> Page
Availability of indirect market based causation to shareholders

Originally Published by Andrew Sharpe and Angela Smith on Thursday, May 19, 2016 9:13:19 AM


The issue of how causation can be established has been one significant debate in Australian securities class actions involving alleged breaches of the Corporations Act by corporations. It has been unresolved whether shareholders must prove individual reliance on the contravening conduct of companies, or if the conduct affects the market price of shares purchased and/or sold by shareholders is sufficient.

The recent New South Wales Supreme Court decision of Re HIH Insurance Limited (In liquidation)[1] which delivered judgment of four sets of proceedings brought by shareholders of HIH Insurance Limited (HIH), sought to resolve some of this uncertainty by determining that shareholders may prove causation without direct reliance by establishing that the price of the shares they bought was inflated by a company’s misleading conduct.

While there have been a number of recent decisions[2] that have (in obiter) provided tacit approval of indirect market-based causation, this decision is the first to approve and apply it.

Background


The plaintiff investors acquired shares in HIH Insurance Limited (HIH) between 26 October 1998 and 15 March 2001 (the last day that HIH traded on the ASX). The plaintiffs alleged that during 1999 and 2000, HIH engaged in misleading and deceptive conduct by overstating its operating profit and financial position, contravening section 52 of the Trade Practices Act (1974) (TPA) and sections 995 and/or 999 of the Corporations Act (2001).

As a consequence of this conduct, the plaintiffs alleged that they acquired shares in a market which was falsified by HIH’s misrepresentations of its financial results. When HIH went into liquidation, the plaintiffs lodged proofs of debt on the basis that they had sustained loss by paying more for the shares than they otherwise would have had the market price not been artificially inflated.

The liquidators and scheme administrators rejected the proofs, causing the plaintiffs to appeal to the New South Wales Supreme Court seeking that their proofs be admitted. In reaching its decision, the Court considered:
  1. whether HIH was liable to the plaintiffs for the loss and damage caused by the contraventions;
  2. whether the plaintiffs were entitled to damages on the basis of indirect causation without proving direct reliance on the contravening conduct; and
  3. the basis for quantification of the plaintiffs’ damages.

Market-based causation


The relevant provisions of the TPA and the Corporations Act allow recovery by a plaintiff who has suffered loss ‘by’ the contravening conduct.

> Stored records
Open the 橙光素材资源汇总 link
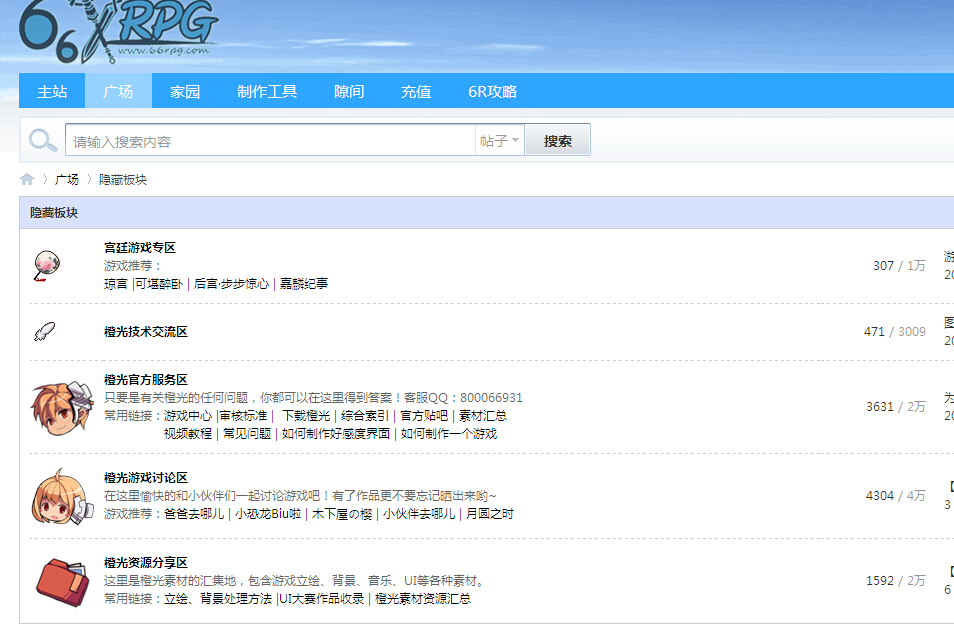This screenshot has height=633, width=954. (x=423, y=599)
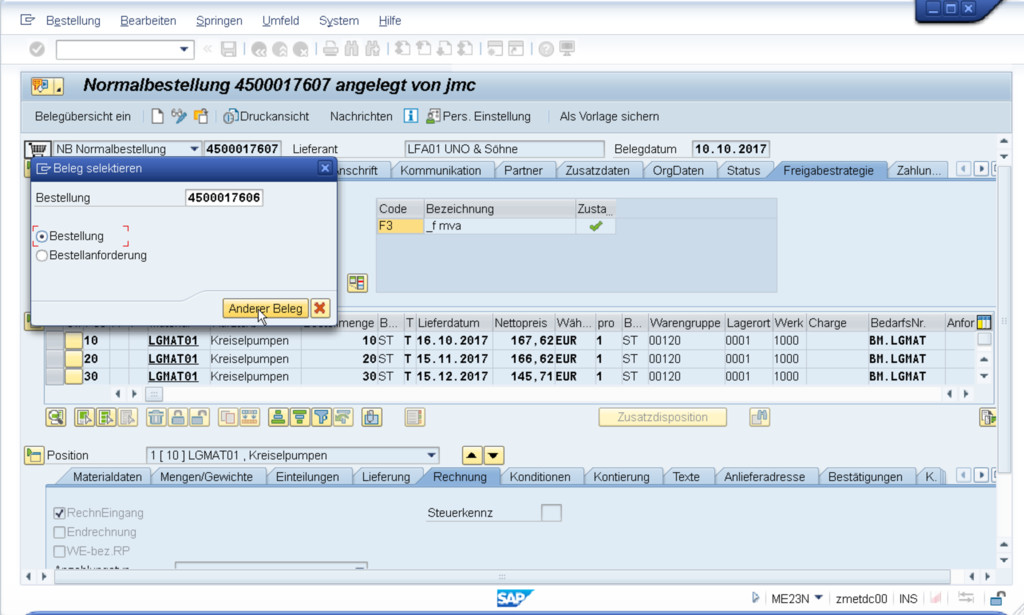
Task: Toggle the RechnEingang checkbox
Action: (x=59, y=513)
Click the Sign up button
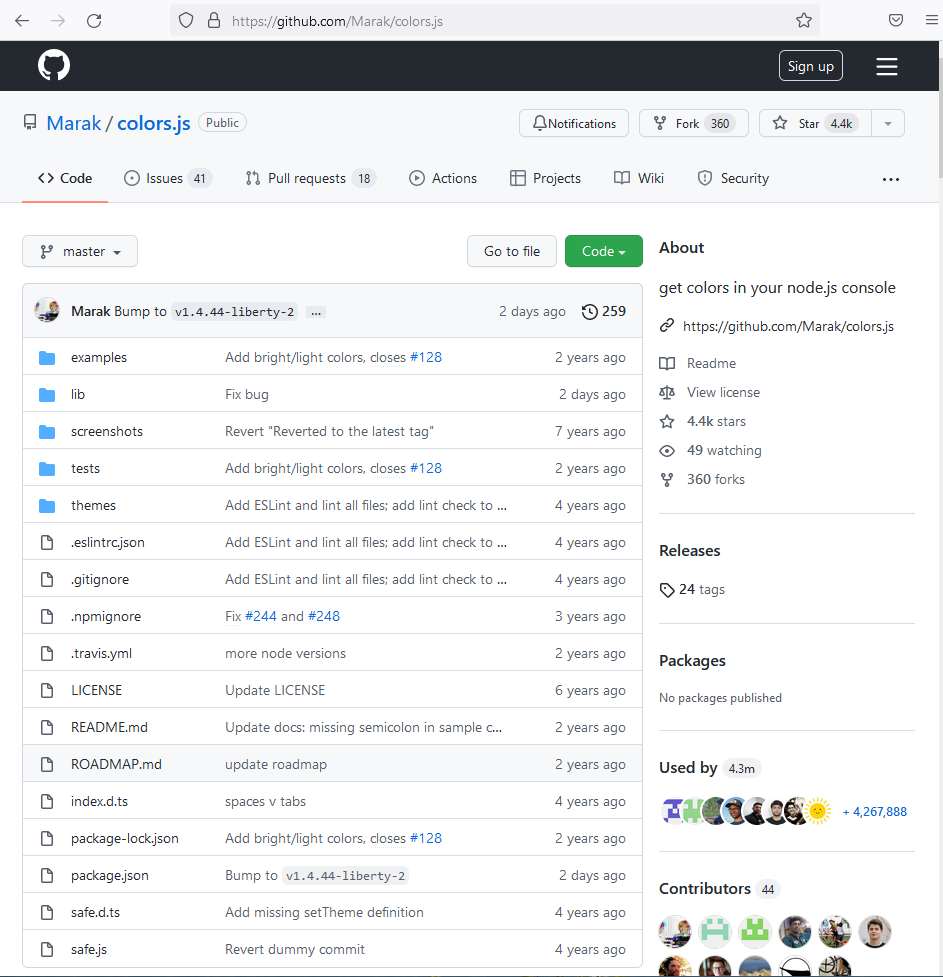 point(810,66)
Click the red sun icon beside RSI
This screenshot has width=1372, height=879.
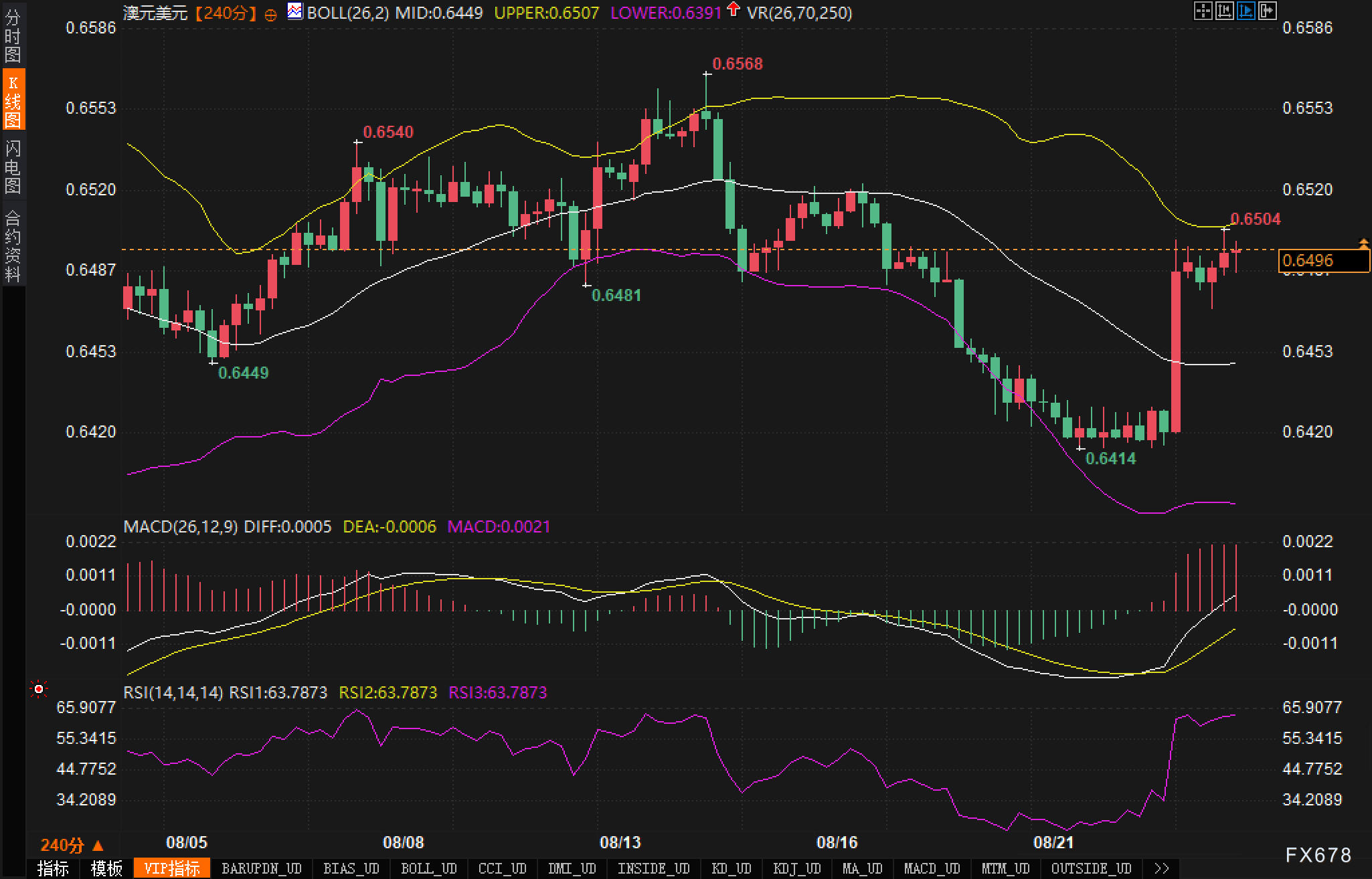pyautogui.click(x=39, y=689)
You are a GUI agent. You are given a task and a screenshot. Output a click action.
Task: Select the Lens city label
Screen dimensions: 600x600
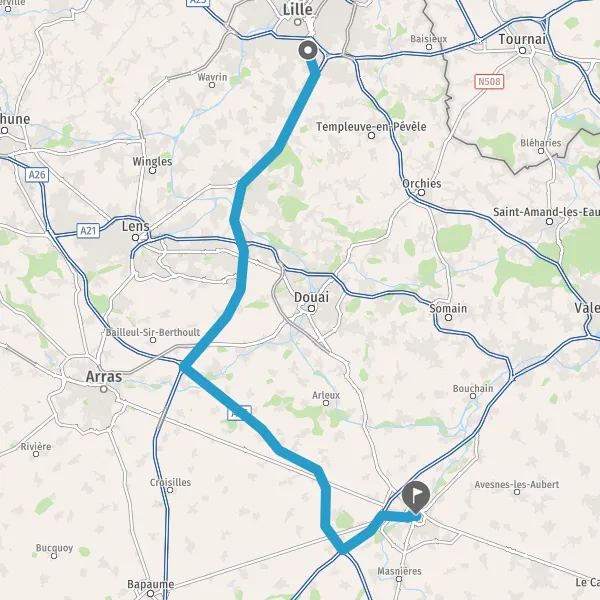135,226
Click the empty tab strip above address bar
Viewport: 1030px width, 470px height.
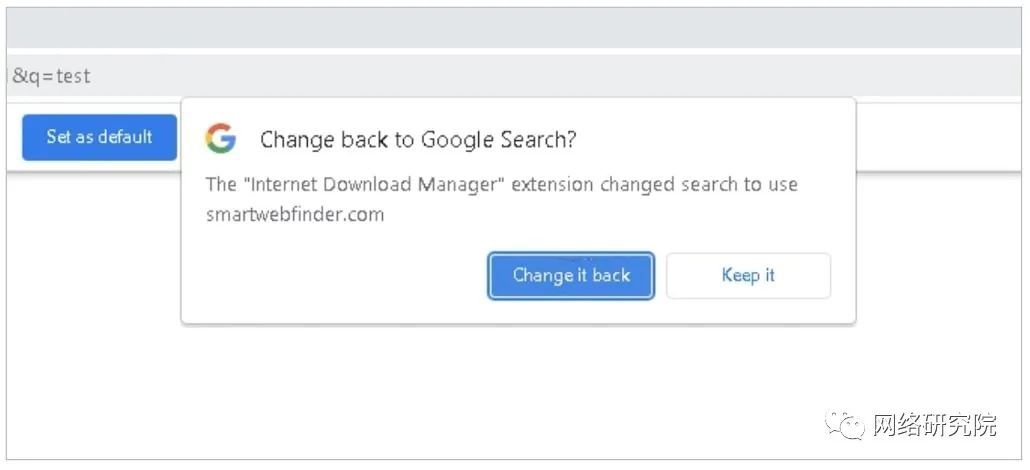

> To be done
In the article on indirect market-based causation, what was the last day that HIH traded on the ASX?

> Finished exercise
15 March 2001